The 1980 hit film “The Blues Brothers” has unquestionably been one of the best and most enduring of all the movie spinoffs derived from NBC's “Saturday Night Live.”

Even today, the John Belushi and Dan Aykroyd-created likenesses of Jake and Elwood Blues live on in the marketing for the nationwide chain of House of Blues music clubs, while “The All New Original Tribute to the Blues Brothers” is just now getting its belated U.S. debut at Chicago's Auditorium Theatre following a string of global engagements since its humble 1991 beginnings in a British pub.

In fact, you can spot the Auditorium Theatre in the out-of-date Chicago skyline backdrop for the show. It's a nice initial recognition, but as the “Blues Brothers” tribute plows along, you get the unsettling feeling that this undercooked show has also been representing Chicago at large around the world. The Windy City and the Blues Brothers characters deserve a better-written show than this.

The “Blues Brothers” tribute show operates on the assumption that audiences have already seen the classic film comedy, which starred Aykroyd and Wheaton native Belushi in the title roles. So the uncredited tribute authors felt no need to offer a logical scenario for those famed bespectacled brothers to be performing, or to explain why the police are in such incompetent pursuit of the duo.

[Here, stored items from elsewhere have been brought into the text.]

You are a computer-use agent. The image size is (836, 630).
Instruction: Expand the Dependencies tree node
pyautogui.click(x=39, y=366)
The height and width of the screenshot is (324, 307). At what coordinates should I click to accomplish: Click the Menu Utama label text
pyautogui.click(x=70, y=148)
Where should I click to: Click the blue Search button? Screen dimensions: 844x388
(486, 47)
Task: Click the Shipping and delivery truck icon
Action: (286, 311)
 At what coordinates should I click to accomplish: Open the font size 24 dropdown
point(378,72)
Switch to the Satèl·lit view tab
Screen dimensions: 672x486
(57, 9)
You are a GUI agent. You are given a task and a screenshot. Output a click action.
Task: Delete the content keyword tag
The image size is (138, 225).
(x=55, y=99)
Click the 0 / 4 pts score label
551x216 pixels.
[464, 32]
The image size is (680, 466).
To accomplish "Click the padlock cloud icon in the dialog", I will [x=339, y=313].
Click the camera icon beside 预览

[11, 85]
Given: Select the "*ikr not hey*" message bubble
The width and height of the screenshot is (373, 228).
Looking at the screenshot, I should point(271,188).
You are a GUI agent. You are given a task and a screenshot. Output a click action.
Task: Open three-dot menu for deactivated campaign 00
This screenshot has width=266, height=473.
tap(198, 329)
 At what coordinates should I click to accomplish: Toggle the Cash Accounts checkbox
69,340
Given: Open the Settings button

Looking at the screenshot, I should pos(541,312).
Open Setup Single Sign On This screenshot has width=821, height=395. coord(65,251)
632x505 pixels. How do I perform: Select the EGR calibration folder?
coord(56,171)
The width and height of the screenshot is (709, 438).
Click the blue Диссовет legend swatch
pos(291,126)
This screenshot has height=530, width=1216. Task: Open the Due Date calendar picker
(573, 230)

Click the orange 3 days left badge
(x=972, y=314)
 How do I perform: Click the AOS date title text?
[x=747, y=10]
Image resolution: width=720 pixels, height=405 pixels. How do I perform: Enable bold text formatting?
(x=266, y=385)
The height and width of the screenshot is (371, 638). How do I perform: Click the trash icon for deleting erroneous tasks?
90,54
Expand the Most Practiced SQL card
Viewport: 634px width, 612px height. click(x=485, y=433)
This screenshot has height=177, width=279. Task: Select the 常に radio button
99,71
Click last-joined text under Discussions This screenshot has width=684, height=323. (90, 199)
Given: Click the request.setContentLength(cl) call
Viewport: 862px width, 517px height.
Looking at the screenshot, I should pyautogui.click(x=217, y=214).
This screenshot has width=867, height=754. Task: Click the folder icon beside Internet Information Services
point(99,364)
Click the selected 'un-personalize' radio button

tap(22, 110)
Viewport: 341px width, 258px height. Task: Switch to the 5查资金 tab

Without a real plot, the tribute should have instead stuck to its strengths as a revue with songs featured in the film and similar numbers of the same ilk. This “Blues Brothers” largely succeeds when it just focuses on the music, though the oversized Auditorium Theatre isn't the most conductive for the show's built-in audience participation.

As Jake and Elwood, Brad Henshaw (who is also the show's director) and Daniel Fletcher respectively never betray their British Commonwealth origins. Instead, the two lay on thick Midwestern accents and do all the high-energy acts you expect of the Blues Brothers, from Jake's lumbering cartwheels to Elwood's skilled handling of the harmonica.

Henshaw's Jake and Fletcher's Elwood also get strong backing support from the “Bluettes” trio of Jocasta Almgill, Victoria Goddard and Alexus Ruth (who each get their moment to shine largely doing Aretha Franklin covers), plus a special guest star appearance by Antonio Fargas who sings a mean version of Cab Calloway's “Minnie the Moocher.” The seven-member backing band led by music director/drummer Steve Parry also blazes along with plenty of brass and soul.

Technically, this “Blues Brothers” tribute features musically accomplished performances from all those involved. But even with their combined skill and energy, the show still comes off like an ersatz experience. When audiences can walk a few blocks over to Buddy Guy's Legends to hear real-deal blues performers, why pay to see actors doing spot on imitations of a fictional duo?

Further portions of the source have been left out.